┌─ Data provided

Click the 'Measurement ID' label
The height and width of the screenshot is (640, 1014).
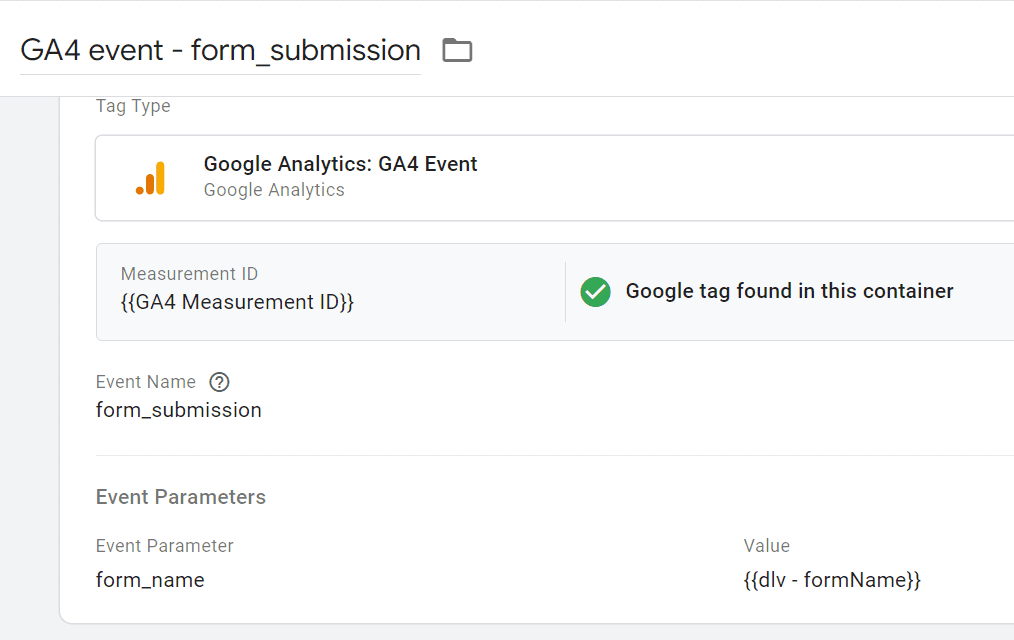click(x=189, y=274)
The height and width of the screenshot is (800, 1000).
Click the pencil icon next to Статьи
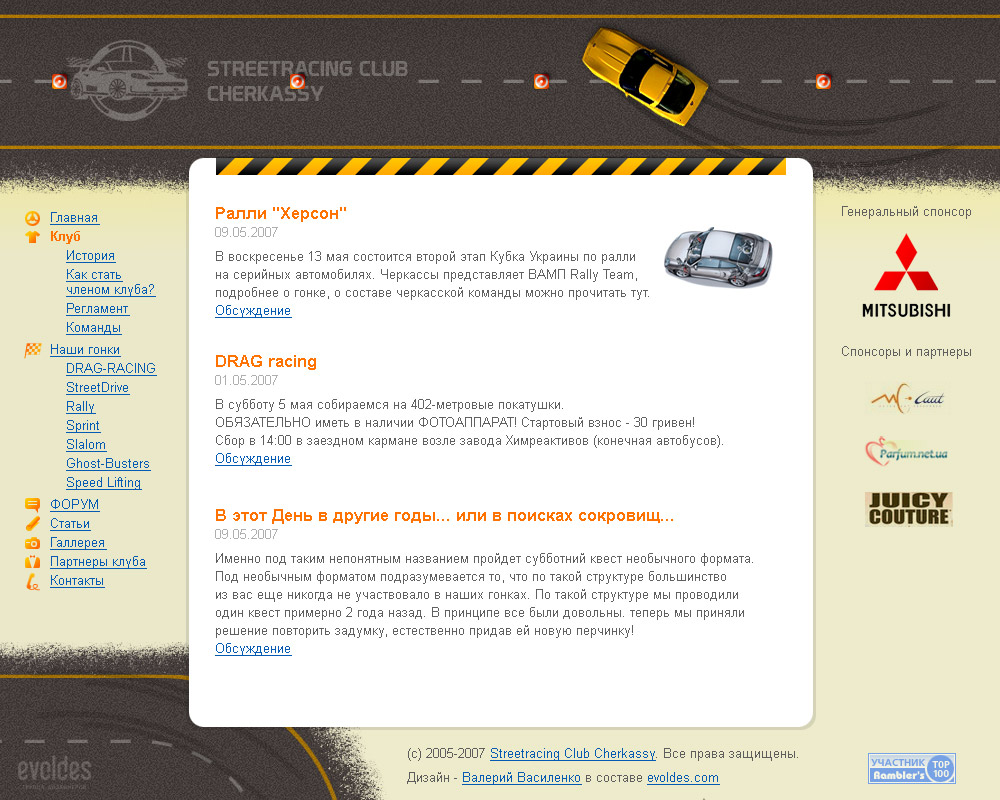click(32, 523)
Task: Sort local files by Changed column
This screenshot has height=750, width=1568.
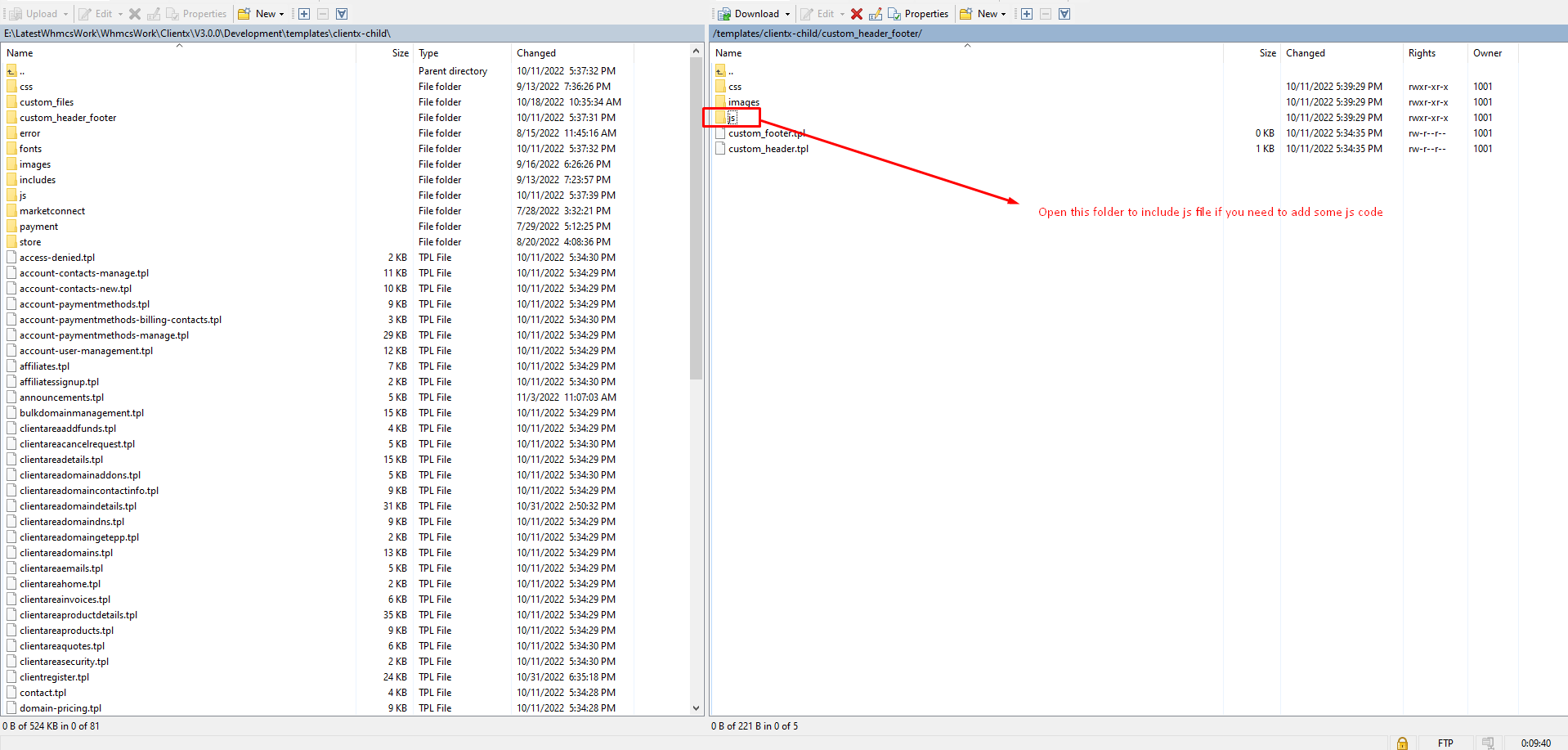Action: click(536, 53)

└─

● Exercise directions: Give the entries again without a single change, but with no pictures.

● Task answer:
Click the 'Measurement ID' label
The height and width of the screenshot is (640, 1014).
click(x=189, y=274)
The height and width of the screenshot is (800, 1000).
Click the pencil icon next to Статьи
click(32, 523)
Task: Sort local files by Changed column
This screenshot has height=750, width=1568.
Action: click(536, 53)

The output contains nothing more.